Old dairy farm to be used for farmers’ market

By Rachael Scarborough King, Register Staff
Feb. 11, 2008

NORTH BRANFORD — Fruits and vegetables could be returning to one former farm on Route 22, as the Town Council has approved the use of the land for a local farmers’ market.

The town’s new Agriculture Commission, which has been meeting since December, recently presented the idea to start up the market at the Augur property near the Police Department.

Dairy farmer Donald Augur owned the 102-acre plot until his death in 2002. The town subsequently purchased the land, which borders other municipal property, including playing fields and the Public Works depot.
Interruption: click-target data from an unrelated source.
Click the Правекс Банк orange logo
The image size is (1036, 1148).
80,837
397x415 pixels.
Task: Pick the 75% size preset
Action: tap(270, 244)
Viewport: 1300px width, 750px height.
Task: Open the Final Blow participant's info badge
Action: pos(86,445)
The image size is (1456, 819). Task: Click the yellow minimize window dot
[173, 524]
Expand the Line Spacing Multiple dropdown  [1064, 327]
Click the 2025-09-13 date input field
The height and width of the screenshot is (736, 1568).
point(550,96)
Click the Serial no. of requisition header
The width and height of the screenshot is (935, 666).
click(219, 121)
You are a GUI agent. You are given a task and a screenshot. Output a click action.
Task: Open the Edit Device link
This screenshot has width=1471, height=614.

The farmers’ market is still in the early stages of development, but Agriculture Commission Chairman Cliff Potter said he thinks it could get started in mid- to late summer.

The commission is planning to limit the market to North Branford agriculture.

“We want to enforce it to be North Branford farmers only as best we can because that’s who we’re supporting,” Potter said. “We want to attract the littlest farmer, the hobby farmers, as well as the big farmers or greenhouse producers.”

In addition to the farmers’ market, members of the Agriculture Commission are working to set up a “heritage farm working display” in a barn at the property. Potter said the display would show how a milking operation historically worked.

“We also want to honor Mr. Augur with all he did with his prize cows, and I think we can do that with the barn he actually raised the cows in,” he said. “When you go to Big Y or Stop & Shop and you get a gallon of milk, do the kids even know where it comes from? Have they ever seen a milking machine?”

Mayor Michael Doody, who is also a member of the commission, said he hopes the town will permanently preserve the main barn on the property, even if other municipal buildings are built in the area in the future.

He added that many of the town’s farms are located on Route 22, and the commission is hoping to set up the farmers’ market so that it will not compete with the stands that several farmers already have. Commission members have not decided how often they would like to have the market.

“We don’t want to hurt the local farmers that are already selling their goods on that road, so that’s what we’re watching out for,” Doody said.

Potter added that the market may offer coupons to encourage shoppers to visit the other farm stands in the area.

The North Branford commission is working off the model of the Guilford Agricultural Commission, which was the first of its kind in the state when it started in August 2006. Commission members plan to apply for an agricultural viability grant from the state Department of Agriculture in November. The Guilford commission has already received two such grants.

Potter said that part of the purpose of the grant could be to draw attention to farming in North Branford with signage in areas like Route 22.

“I just feel like people come up Route 22 (and) they don’t stop to smell the roses,” he said. “It’s a commuter route, the traffic’s heavy — maybe you don’t get the time to look right and look left at the beautiful land on both sides of the road.”